TryingTime Manipulator of Light ⋅ February 06, 2023

Hey, thanks so much for that. =)

And you’re right! I’ll get through it. It’s just been a doozy couple of years and I have a bunch of stress coming at me from all sides at this point in time, so I feel like I need to try harder and do what’s best for me. I shut down for quite a while after (and you nailed it!) separating from a narcissist years ago. Since then I’ve been trying to build my life again and get out of bad emotional habits. The damage narcissists do surely stays with people, but therapy has helped a lot.

I don’t want to assume but it seems like you have been through it too with them. I say that because people don’t really know what a real narcissist is until they experience it. I thought for most of my life a narcissist was just someone who is superficial and relatively harmless…but nope. They’re at least in third place when compared with sociopaths and psychopaths in the cruelty department (in my opinion).

If you have been through it too I hope that the person has been long gone from your life! Your advice tells me as much, though, and that’s super awesome. =)

Have a great week ahead.

Manipulator of Light TryingTime ⋅ February 06, 2023

You ask if I have been through it... well kinda.. I'm a complicated person. Well my brain is anyways. I have a bad habit of being blunt and telling people what i know they need to hear. I am a Heyoka Empath. So I feel things from things I read. The emotions of the person that wrote it and sometimes I can even feel what they felt. It's weird at times. But I even get like that with movies and TV. I can touch some things and get feelings from them especially antiques. And I get flooded with energy from other people around me. The problem for most people I talk to Is I reflect their own energy.
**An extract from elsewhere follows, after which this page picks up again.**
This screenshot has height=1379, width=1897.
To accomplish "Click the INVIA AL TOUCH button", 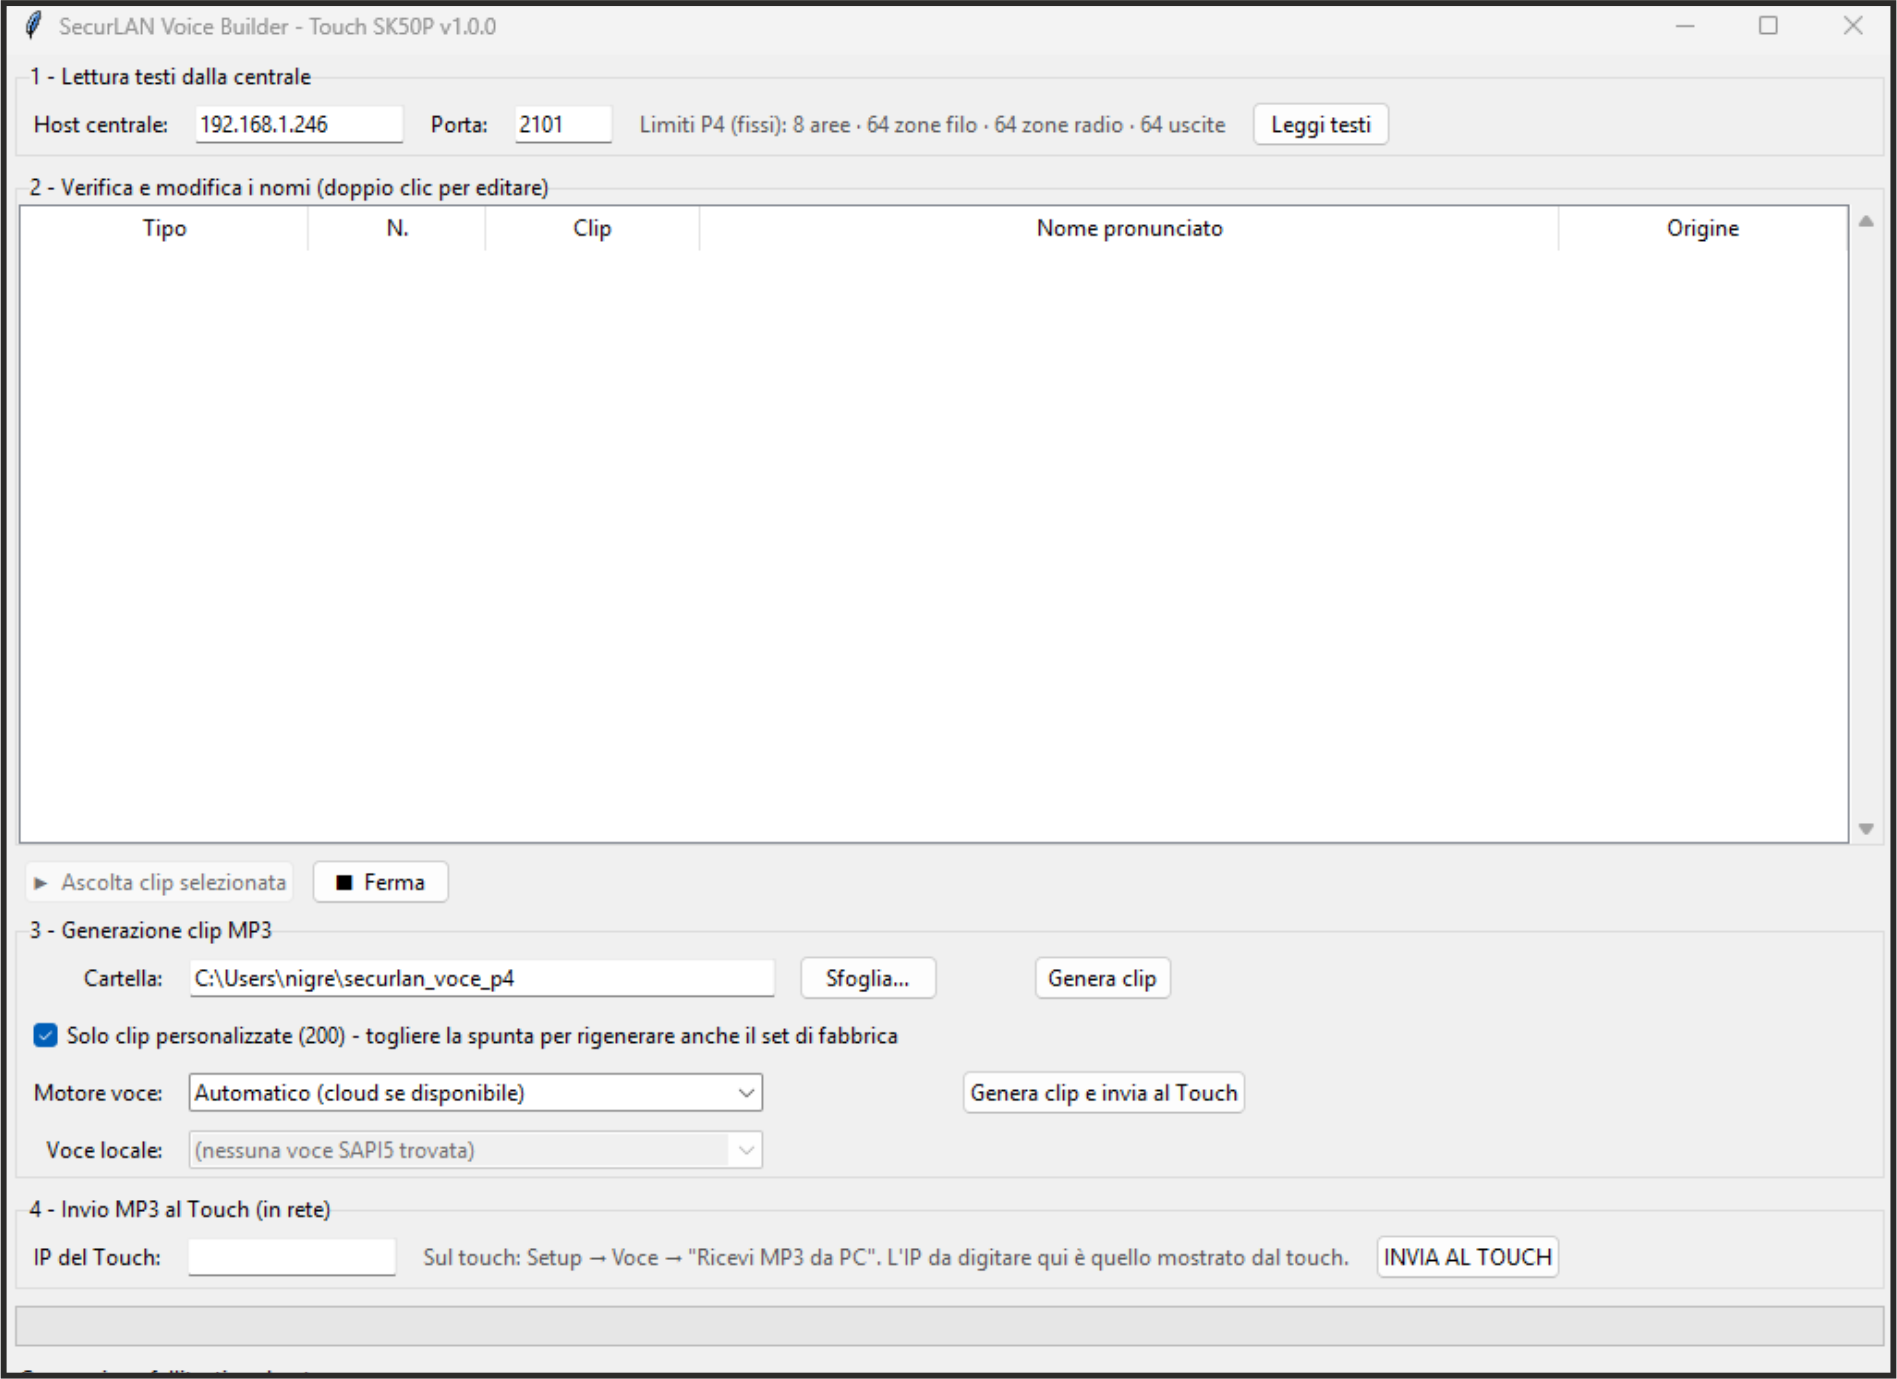I will [x=1467, y=1257].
And it shows them who they are. I have always enjoyed helping people and im a problem solver. And I always like to think outside the box.
I tell people. What you see is what you get... hope that helps you understand how I knew what you needed and what the problem was. 😉

Manipulator of Light TryingTime ⋅ February 06, 2023

I deal with narcissists daily. Because of my sensitivity they are attracted to me. They seek me out. Because of my energy level they love being around me. But I have to run. Run away fast. Because it drains me quickly. And they like to manipulate your emotions for entertainment.. I could go on and on. A narcissist is incapable of loving anyone. Because they are incapable of loving themselves. And they are the exact opposite of an empath.
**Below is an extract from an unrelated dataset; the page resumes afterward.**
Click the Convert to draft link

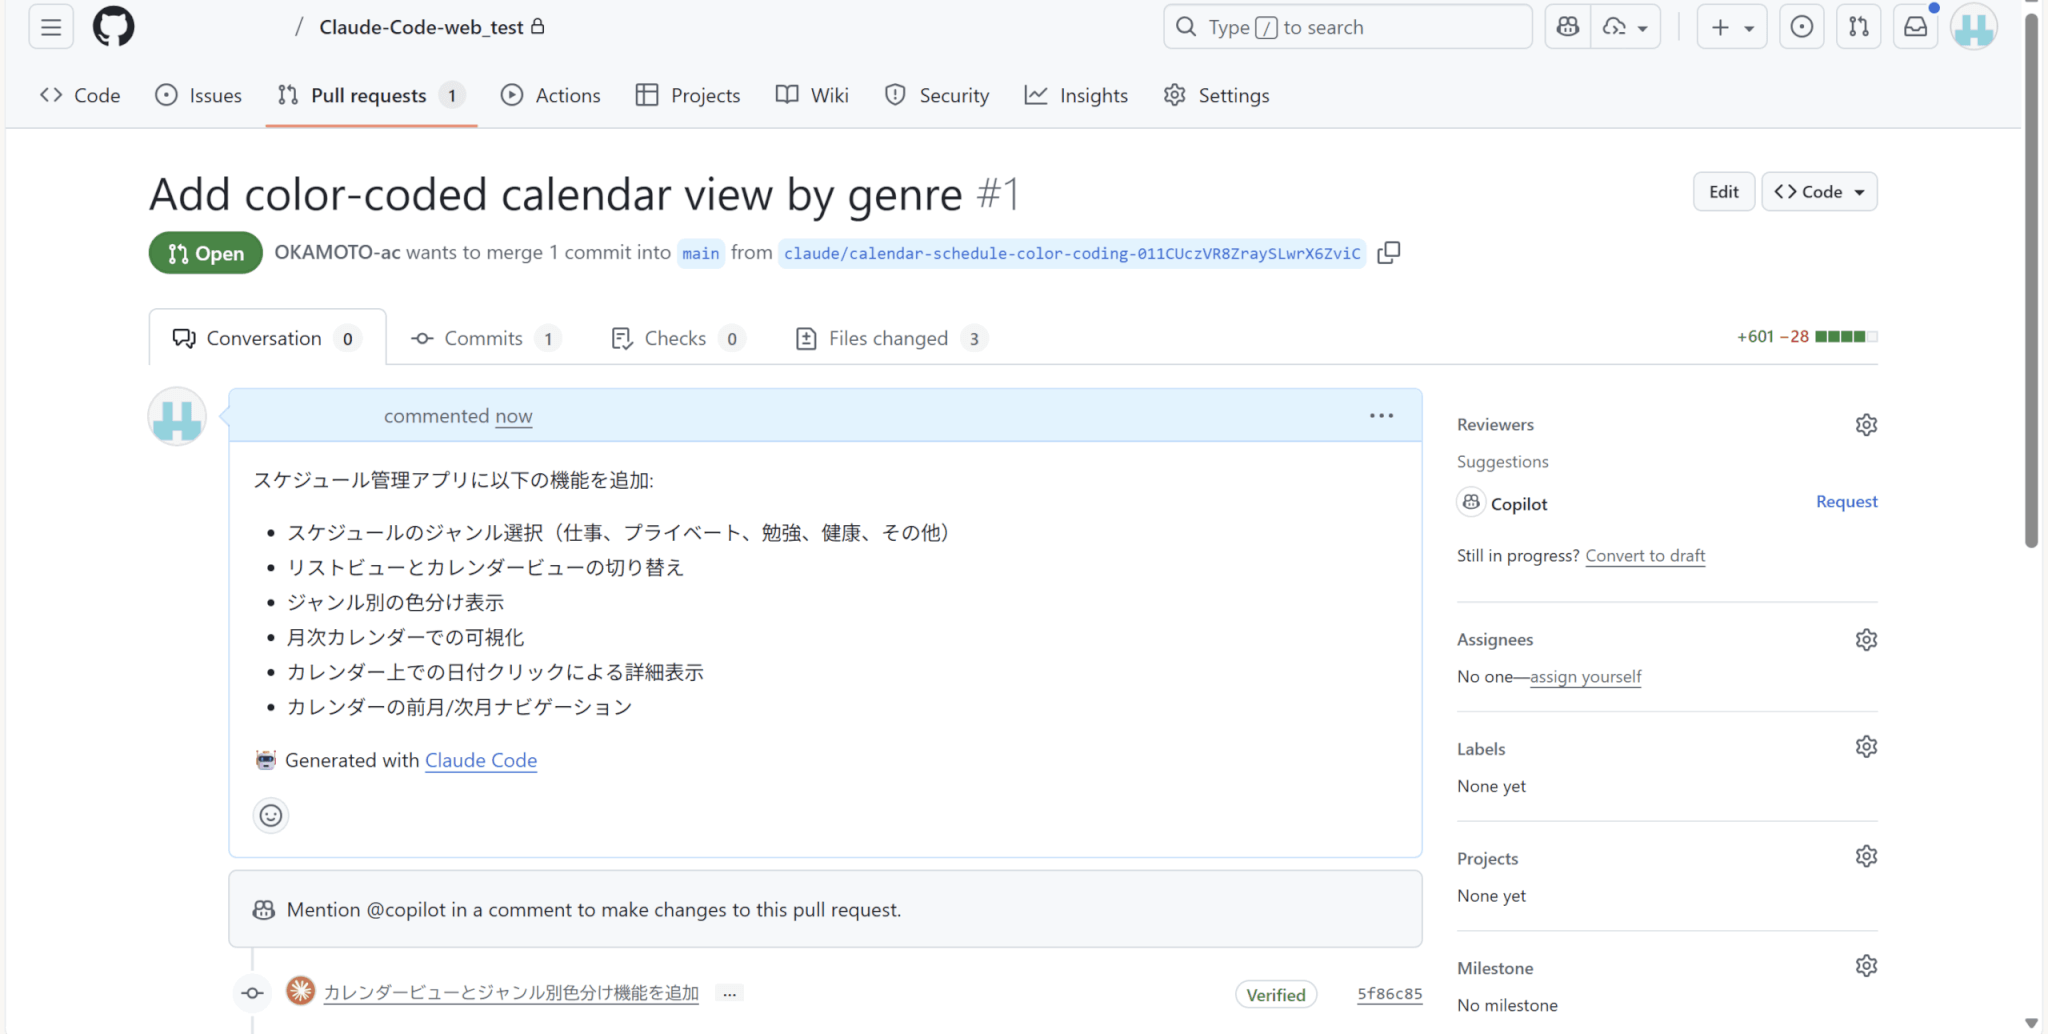coord(1645,556)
Firebabe February 06, 2023

Ah, if you've dealt with a narcissist then this struggle makes sense. I've never dealt with one directly, but I have a couple of friends who have, and they can definitely do a number on you.

Agree with Scatterbrain above--you'd be amazed at what taking three deep breaths can do for you. Back in the dinosaur days (LOL) when I was a paramedic, one of my training officers taught me to take three deep breaths before diving into a scene to start helping someone. It can absolutely help you clear your mind, and actively think about what you need to do (if you actually need to do anything), and it helps you focus. It seems like such a simple thing, but it helps. I still use the technique to this day to speak in meetings, or to organize notes, etc.

Glad to hear that you have gotten away from the narcissist and that you are getting help to move forward. It's rough, no doubt.

TryingTime Firebabe ⋅ February 07, 2023

I will definitely keep the breathing technique in mind. Thank you. I often try to meditate before bed every night, but definitely that’s not so practical during the work day.

Also, wow! I truly commend you for working as a paramedic. I have a soft place in my heart for first responders. I bet you have so many stories of all types. I cannot imagine that was an easy job. I appreciate you sharing. Thanks so much. And indeed! At first scent of a narcissist, I just run, lol. May you never come across those people! I wouldn’t wish them on anyone.